Звездные кластеры не ограничиваются Азией. Генетик Дэниел Брэдли с коллегами обнаружили у населения Ирландии особый Y-хромосомный тип с числом нынешних носителей от двух до трех миллионов. Данный тип берет начало от предка, жившего около 1500 лет назад16. Особенно часто он встречается у людей с фамилиями из династии О'Нил (что означает буквально “сын Нила”, или Ниалла) – это потомки одной из наиболее могущественных королевских семей средневековой Ирландии, а конкретнее, Ниалла Девяти Заложников, легендарного воителя раннего периода ирландского Средневековья. И если Ниалл действительно существовал, то он вполне мог быть зачинателем данной Y-хромосомной когорты.
Звездные кластеры захватывают воображение, потому что они связаны, порой спекулятивно, со знаменитыми историческими фигурами. Но, что важнее, звездные кластеры рассказывают об изменениях в социальной структуре, происходивших некогда в прошлом, и узнать о них каким-то иным путем очень трудно. Это та область знаний, где анализ Y-хромосом и митохондриальной ДНК может быть информативным даже без всего остального генома. Возьмем, к примеру, вечный спор историков о роли личности в истории, то есть о степени влияния на исторические события отдельного человека, чьи действия непропорционально сказываются на последующих поколениях.
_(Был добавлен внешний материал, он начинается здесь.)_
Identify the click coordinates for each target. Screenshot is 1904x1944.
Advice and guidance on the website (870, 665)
Анализ звездных кластеров дает объективную информацию о значимости правящих личностей в условиях крайнего неравенства в разные моменты истории человечества.
Было проведено два исследования – одним руководил Тоомас Кивисилд, а другим Марк Стоункинг, – в которых сравнивались звездные кластеры по Y-хромосоме и митохондриальной ДНК. Вот что было сделано: в парах индивидуальных последовательностей ДНК подсчитывалась разница в числе мутаций, причем отдельно в мужских Y-хромосомах и в женских митохондриальных ДНК; далее для каждой пары по числу накопленных мутаций оценено время существования их общего предка. И в результате обе группы пришли к замечательному выводу17.
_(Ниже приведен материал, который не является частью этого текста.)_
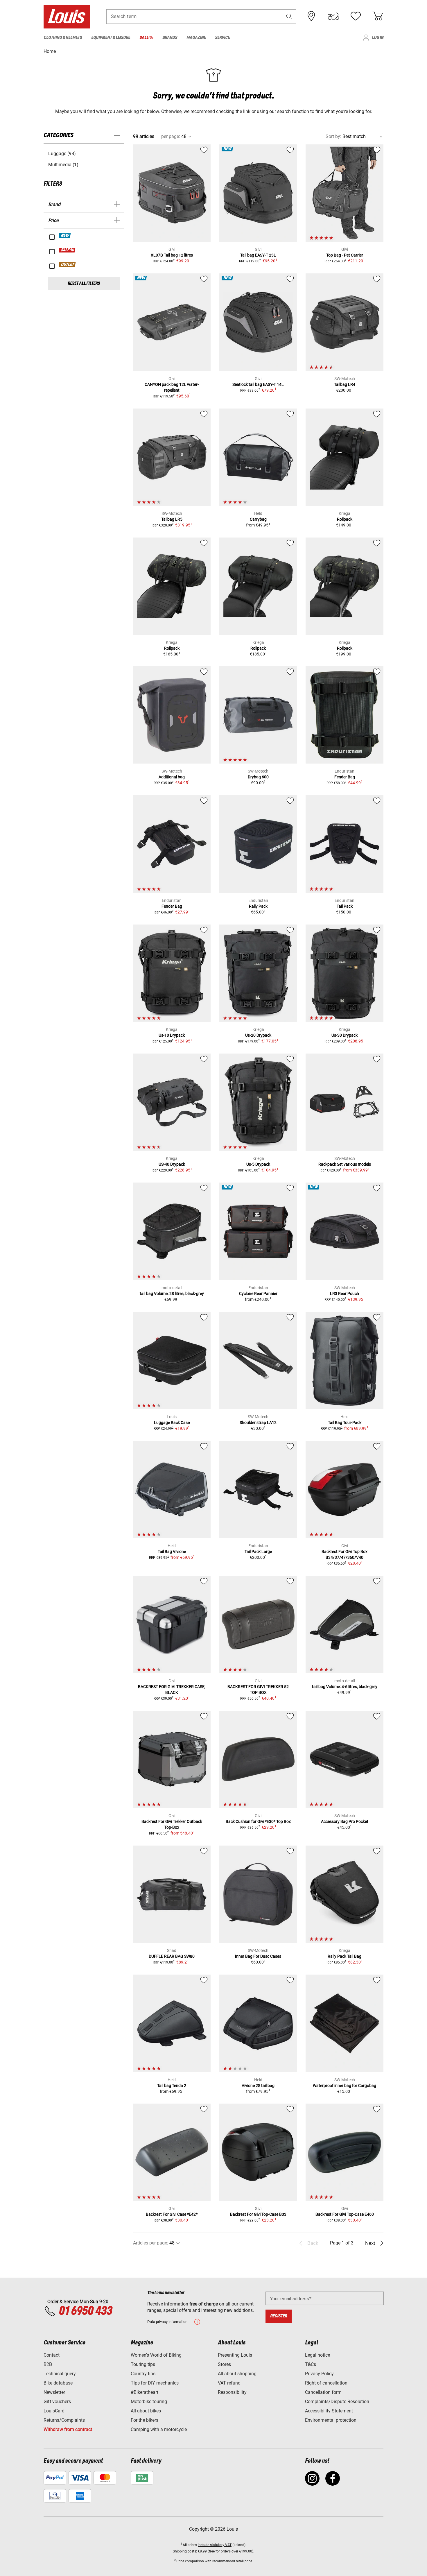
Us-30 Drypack (344, 1035)
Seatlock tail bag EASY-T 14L (258, 384)
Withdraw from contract (68, 2429)
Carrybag (258, 519)
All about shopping (237, 2373)
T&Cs (310, 2364)
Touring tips (143, 2364)
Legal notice (317, 2355)
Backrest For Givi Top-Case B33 (258, 2214)
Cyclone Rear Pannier (258, 1293)
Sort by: (333, 136)
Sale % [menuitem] (146, 37)
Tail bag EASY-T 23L (258, 255)
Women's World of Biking (156, 2355)
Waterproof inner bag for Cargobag (344, 2085)
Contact (52, 2355)
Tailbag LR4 (344, 384)
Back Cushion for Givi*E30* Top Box (258, 1821)
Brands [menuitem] (169, 37)
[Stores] (311, 16)
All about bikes (146, 2411)
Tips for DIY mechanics (155, 2383)
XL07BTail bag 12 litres (172, 255)
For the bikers (144, 2420)
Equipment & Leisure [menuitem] (110, 37)
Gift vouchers (57, 2401)
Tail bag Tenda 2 (171, 2085)
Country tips (143, 2373)
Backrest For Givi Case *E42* (172, 2214)
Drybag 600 (258, 777)
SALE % (67, 250)
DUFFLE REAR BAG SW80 (172, 1956)
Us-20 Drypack (258, 1035)
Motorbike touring (149, 2401)
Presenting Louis (235, 2355)
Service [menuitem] (222, 37)
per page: (170, 136)
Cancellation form (323, 2392)
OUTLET (68, 264)
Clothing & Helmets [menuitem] (63, 37)
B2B (48, 2364)
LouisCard (54, 2411)
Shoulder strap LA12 (258, 1422)
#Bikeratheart (144, 2392)
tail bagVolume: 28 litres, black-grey (172, 1293)
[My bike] (333, 16)
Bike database (58, 2383)
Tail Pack (345, 906)
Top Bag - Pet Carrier (344, 255)
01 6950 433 (85, 2311)
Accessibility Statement (329, 2411)
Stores (224, 2364)
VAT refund (229, 2383)
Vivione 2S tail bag (258, 2085)
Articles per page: (150, 2243)
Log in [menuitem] (377, 37)
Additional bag (172, 777)
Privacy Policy (319, 2373)
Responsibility (232, 2392)
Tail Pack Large (258, 1551)
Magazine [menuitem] (196, 37)
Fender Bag (344, 777)
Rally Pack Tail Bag (344, 1956)
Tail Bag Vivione (172, 1551)
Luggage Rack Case (172, 1422)
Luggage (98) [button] (62, 153)
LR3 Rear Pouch (344, 1293)
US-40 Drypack (172, 1164)
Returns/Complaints (64, 2420)
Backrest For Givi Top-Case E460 (344, 2214)
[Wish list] (355, 16)
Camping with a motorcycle (159, 2429)
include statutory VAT (215, 2545)
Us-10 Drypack (172, 1035)
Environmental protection (330, 2420)
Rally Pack (258, 906)
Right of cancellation (326, 2383)
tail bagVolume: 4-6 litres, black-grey (344, 1686)
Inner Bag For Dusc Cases (258, 1956)
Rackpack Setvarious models (344, 1164)
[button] (289, 16)
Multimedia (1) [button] (63, 164)
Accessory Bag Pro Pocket (344, 1821)
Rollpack (344, 519)
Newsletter (54, 2392)
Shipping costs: (185, 2551)
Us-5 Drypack (258, 1164)
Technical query (60, 2373)
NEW (65, 235)
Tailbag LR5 (171, 519)
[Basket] (377, 16)
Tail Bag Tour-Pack (344, 1422)
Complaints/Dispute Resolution (337, 2401)
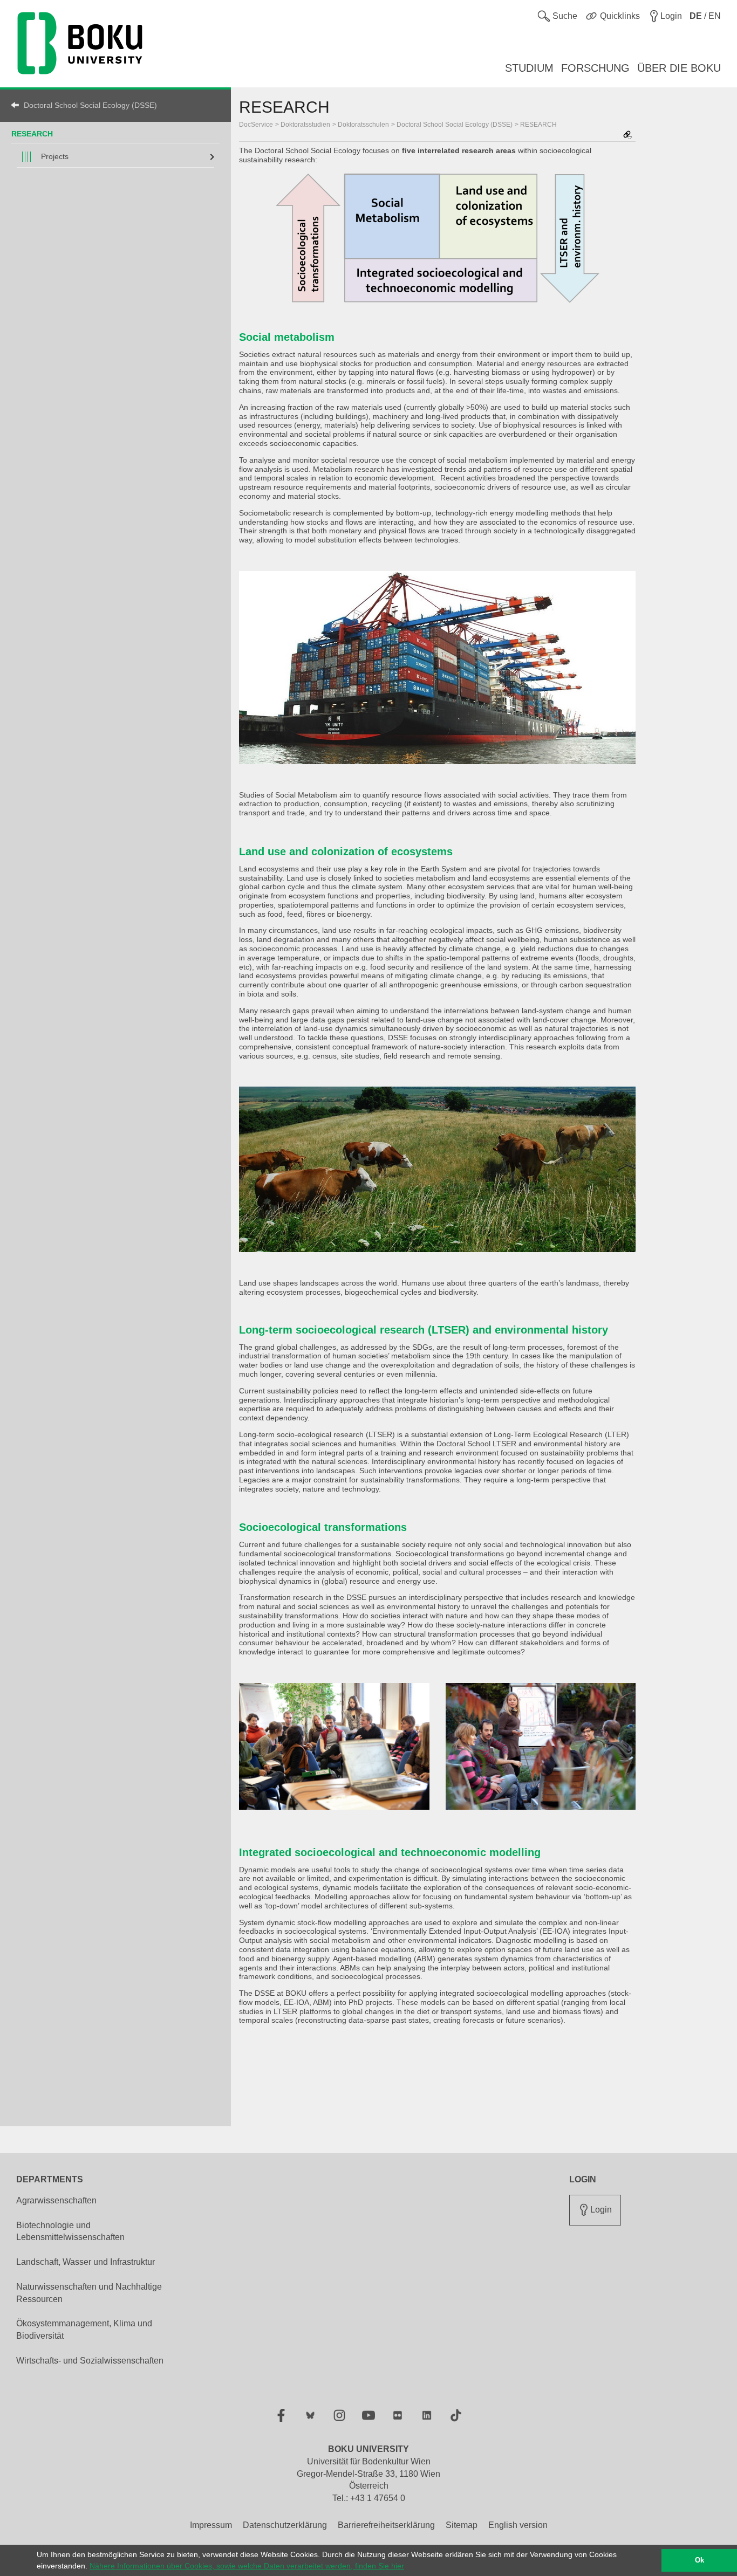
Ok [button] (699, 2560)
У них получилось множество точек существования прародителей и прародительниц для каждой пары в сегодняшней популяции людей. Большинство прародительниц с очень малой вероятностью жили в интервале последних 10 тысяч лет, после того как многие регионы мира перешли к сельскому хозяйству. Так и должно быть, если в то время популяция была большой. Однако с Y-хромосомой все вышло по-другому. У восточноазиатов, европейцев, жителей Ближнего Востока и североафриканцев было найдено множество звездных кластеров с общими предками, существовавшими где-то около 5 тысяч лет назад18.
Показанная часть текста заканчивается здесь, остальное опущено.